(Description of the task)
In the data below, begin at the line with "514x311 pixels." and stop after the line with "Given: Select the"; output those lines exactly and no pictures.

Source data
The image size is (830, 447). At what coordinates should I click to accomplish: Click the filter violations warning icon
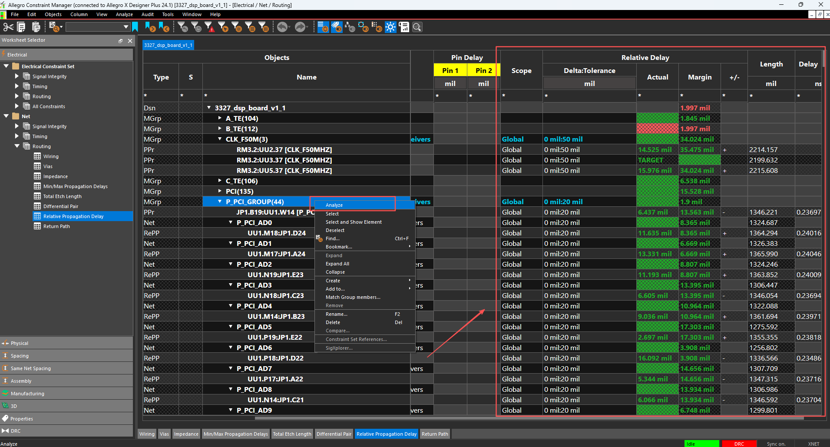pyautogui.click(x=209, y=27)
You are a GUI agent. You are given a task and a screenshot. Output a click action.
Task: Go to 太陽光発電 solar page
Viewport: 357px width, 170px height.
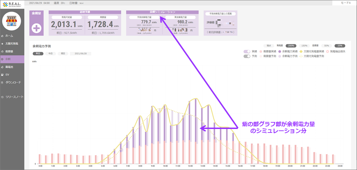pos(12,43)
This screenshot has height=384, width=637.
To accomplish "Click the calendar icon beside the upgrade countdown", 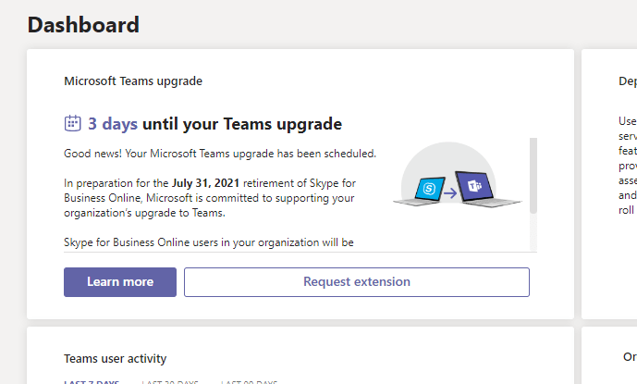I will pyautogui.click(x=73, y=123).
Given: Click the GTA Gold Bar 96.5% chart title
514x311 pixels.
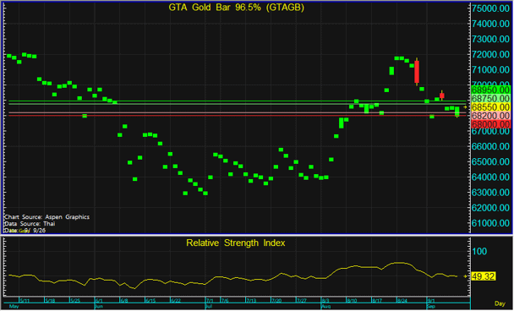Looking at the screenshot, I should click(236, 8).
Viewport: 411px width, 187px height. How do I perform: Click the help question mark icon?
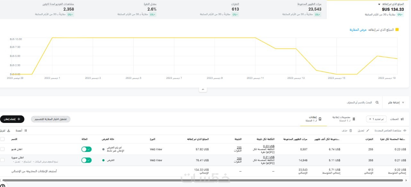tap(3, 186)
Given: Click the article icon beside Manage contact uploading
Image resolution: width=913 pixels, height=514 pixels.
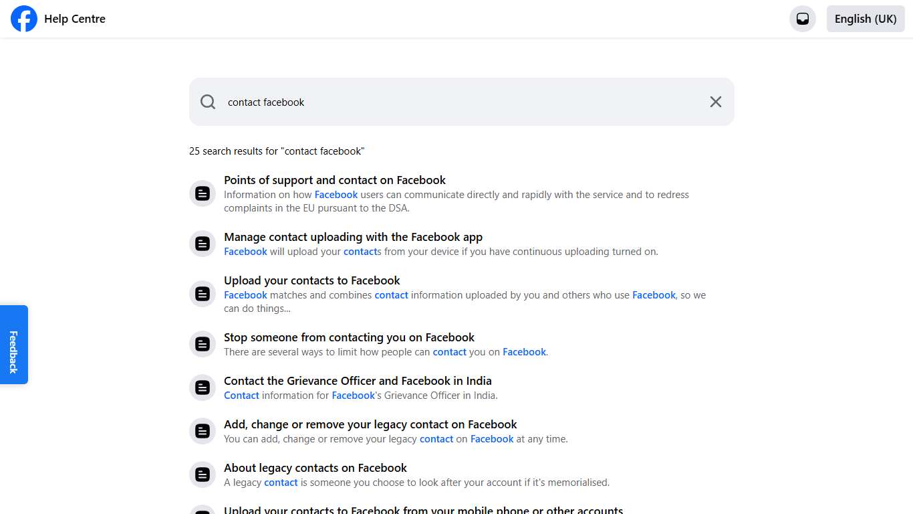Looking at the screenshot, I should [203, 243].
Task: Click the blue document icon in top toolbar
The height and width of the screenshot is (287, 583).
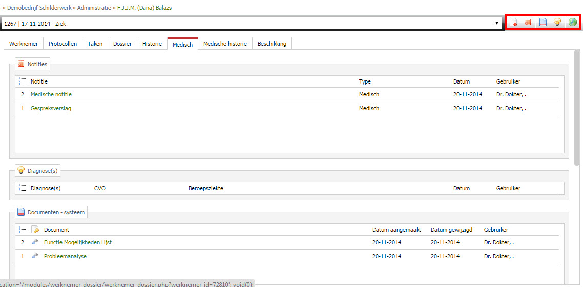Action: tap(543, 23)
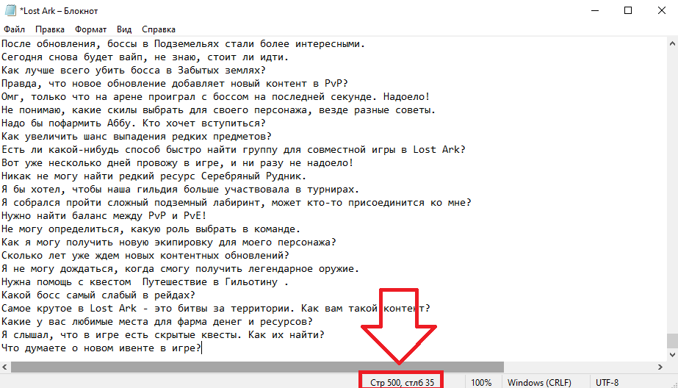This screenshot has height=388, width=678.
Task: Click the Windows (CRLF) status field
Action: 539,382
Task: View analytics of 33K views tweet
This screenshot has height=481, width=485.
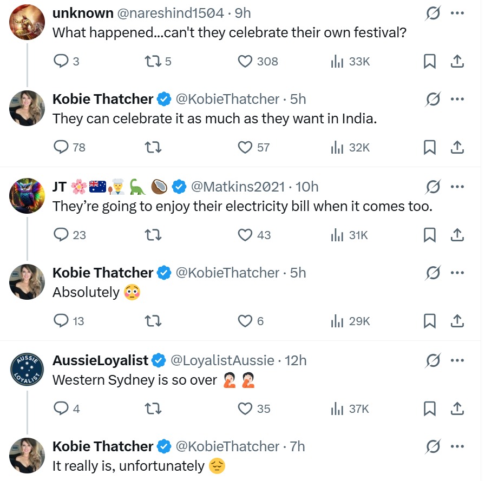Action: click(x=337, y=61)
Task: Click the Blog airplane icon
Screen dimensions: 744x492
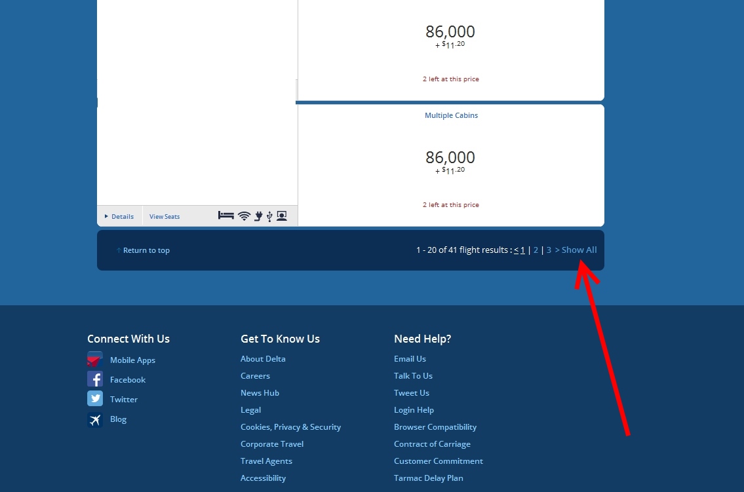Action: [95, 419]
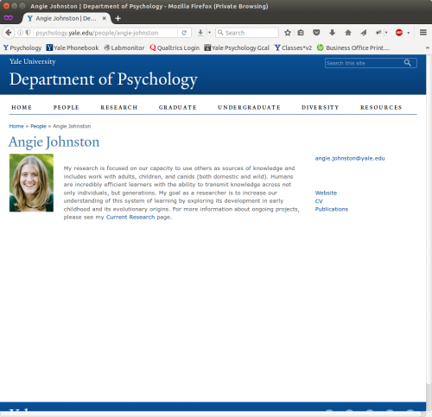Click the site search magnifier icon
This screenshot has width=432, height=417.
coord(407,63)
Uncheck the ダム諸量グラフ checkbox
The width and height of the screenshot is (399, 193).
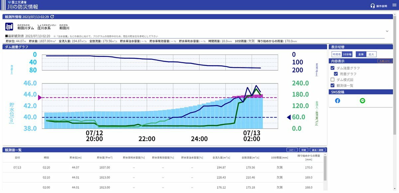click(x=333, y=68)
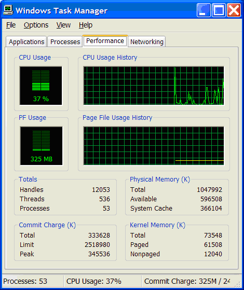Click the Page File Usage History graph
244x290 pixels.
coord(154,146)
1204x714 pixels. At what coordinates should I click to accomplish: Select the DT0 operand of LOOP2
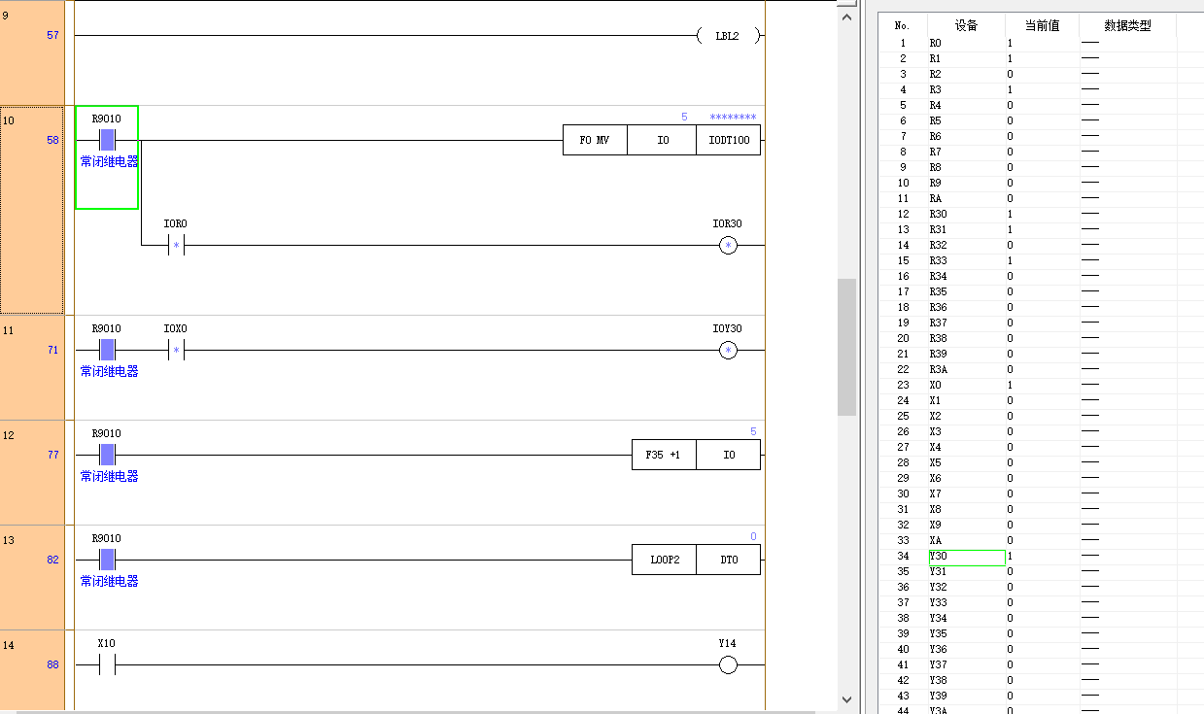pyautogui.click(x=729, y=560)
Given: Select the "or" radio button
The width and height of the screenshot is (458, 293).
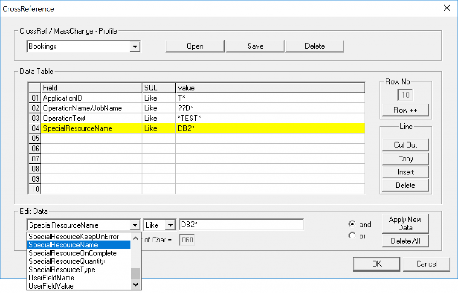Looking at the screenshot, I should point(352,234).
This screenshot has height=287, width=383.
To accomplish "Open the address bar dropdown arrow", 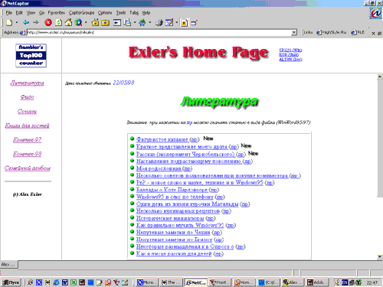I will click(294, 32).
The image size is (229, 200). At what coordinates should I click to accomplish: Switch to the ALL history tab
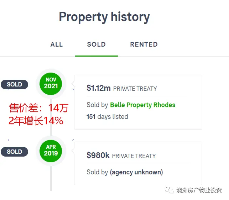(57, 44)
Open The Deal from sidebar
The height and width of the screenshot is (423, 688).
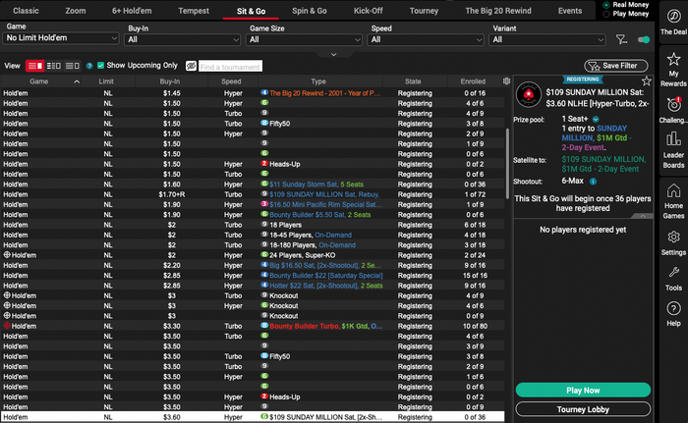pos(673,18)
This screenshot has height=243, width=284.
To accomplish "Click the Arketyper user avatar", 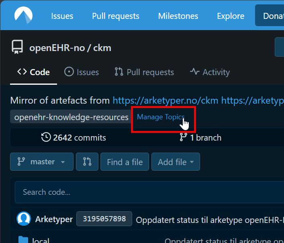I will click(x=24, y=219).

(Task output)
514x311 pixels.
Looking at the screenshot, I should click(236, 8).
Viewport: 411px width, 187px height. How do I perform: Click the help question mark icon?
tap(3, 186)
Given: Click the article icon beside Manage contact uploading
Image resolution: width=913 pixels, height=514 pixels.
Looking at the screenshot, I should [203, 243].
Task: Click the blue document icon in top toolbar
The height and width of the screenshot is (287, 583).
Action: tap(543, 23)
This screenshot has height=388, width=678.
Task: Click the Windows (CRLF) status field
Action: 539,382
Task: View analytics of 33K views tweet
This screenshot has height=481, width=485.
Action: click(x=337, y=61)
Task: Click the Blog airplane icon
Screen dimensions: 744x492
Action: [95, 419]
Click the site search magnifier icon
This screenshot has width=432, height=417.
coord(407,63)
Uncheck the ダム諸量グラフ checkbox
The width and height of the screenshot is (399, 193).
click(x=333, y=68)
Click the Page File Usage History graph
244x290 pixels.
coord(154,146)
1204x714 pixels. At what coordinates should I click to accomplish: Select the DT0 operand of LOOP2
pyautogui.click(x=729, y=560)
Given: Select the "or" radio button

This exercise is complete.